*Basing yourself on a bash script, the idea of this exercise is to add another branch to your previous pipeline to consolidate what you've learnt previously.*

# Where to start?

## Understand the bash script

Let’s understand the bash script & identify all the steps and tools involved that we will need.

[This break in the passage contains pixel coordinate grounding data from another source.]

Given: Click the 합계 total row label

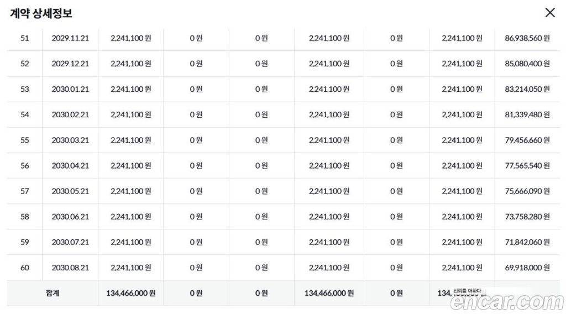Looking at the screenshot, I should [53, 293].
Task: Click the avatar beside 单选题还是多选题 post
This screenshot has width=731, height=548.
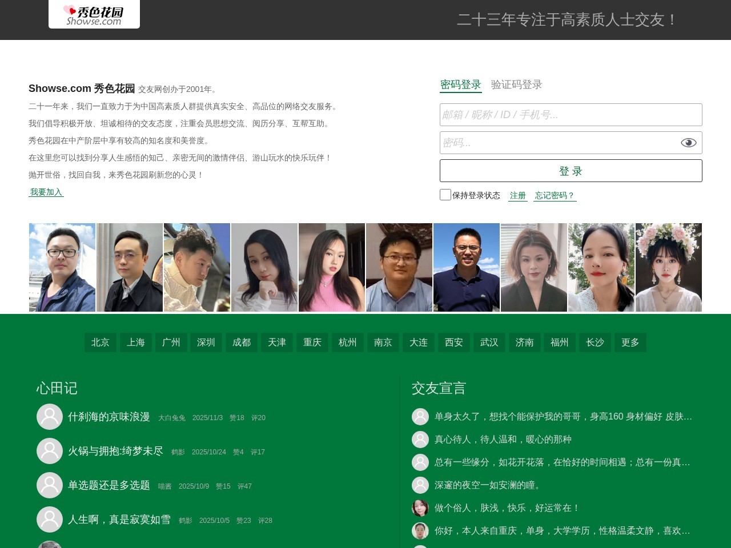Action: click(50, 485)
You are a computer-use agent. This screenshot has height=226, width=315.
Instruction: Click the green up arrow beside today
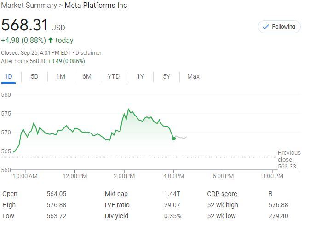[51, 41]
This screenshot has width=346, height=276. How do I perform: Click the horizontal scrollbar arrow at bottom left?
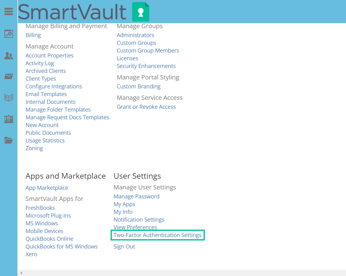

Let’s split the bash script into parts:

- The first part is applied once, at the beginning of the script in order to index the reference genome that will be used to map the reads:

```bash
# line 30
bowtie2-build --threads ${ncpus_build} ${genome} Bwt2_index/tauri > Bwt2_index/Bwt2_index.log 2>&1
   # input: reference genome fasta
   # tool: bowtie2-build (bowtie/1.3.1)
   # aim: index the reference genome
   # output: Bwt2_index/ folder with indexed genome files
```

- In the “for” loop section, we apply on each sample independently a set of tools:

```bash
# line 43
fastqc --outdir FastQC ${rnadir}/${sample}.fastq.gz > FastQC/${sample}.log 2>&1
   # input: each RNAseq fastq
   # tool: fastqc (fastqc/0.12.1)
   # aim: run QC analysis (per sample)
   # output: a zip & html report in FastQC/ folder
```

```bash
# line 47
bowtie2 --threads ${ncpus_map} -x Bwt2_index/tauri -U ${rnadir}/${sample}.fastq.gz -S SAMs/${sample}.sam > LOGs/${sample}_bowtie2.log 2>&1
   # input: each RNAseq fastq + the indexed reference genome files
   # tool: bowtie2 (bowtie/1.3.1)
   # aim: map the reads onto the reference genome (per sample)
   # output: mapped reads in SAM format within the SAMs/ folder
```

```bash
# lines 51-53
samtools view -b SAMs/${sample}.sam -o BAMs/${sample}.bam
samtools sort --threads ${ncpus_sort} BAMs/${sample}.bam -o BAMs/${sample}_sort.bam
samtools index -@ ${ncpus_index} BAMs/${sample}_sort.bam
   # input: mapped reads in SAM format
   # tool: samtools (samtools/1.18)
   # aim: 1. change format sam -> bam (per sample)
   #      2. sort reads (per sample)
   #      3. index the sorted bam (per sample)
   # general output: sorted and indexed reads in BAM format within the BAMs/ folder
```

```bash
# line 57
featureCounts -T ${ncpus_count} -t gene -g ID -a ${annots} -s 2 -o Counts/${sample}_ftc.txt BAMs/${sample}_sort.bam > LOGs/${sample}_ftc.log 2>&1
   # input: sorted & indexed reads in BAM format + reference genome annotation
   # tool: featureCounts (subread/subread-1.5.2)
   # aim: count reads per gene in reference genome (per sample)
   # output: a gene count table within the Counts/ folder
```

- Outside the for loop, at the end of the bash pipeline, we concatenate all the count tables & al the FastQC reports:

```bash
# lines 61-62
paste Counts/*_ftc.txt > Counts/ftc_tmp.txt
awk -v nb=${nbs} -v col=7 'BEGIN {FS ="\t"}{ctmp=$1; for (i=col; i<=nb*col; i=i+col) {count=sprintf("%s\t%s", ctmp, $i); ctmp=count}; print count}' Counts/ftc_tmp.txt | sed '1d' > Counts/counts.txt
   # input: gene count table of all samples
   # tools: paste & awk (standard in bash)
   # aim: concatenate the gene count table of all samples and reformat to a clean tab-separated file
   # output: a single clean tab-separated gene count table containing all samples
```

```bash
# line 65
multiqc FastQC/ --filename report_multiqc.html --outdir FastQC/
```

- The final pipeline should look like this (without going into much detail with the individual input/output files):

![Workflow example](images/tp_workflow_extension.png)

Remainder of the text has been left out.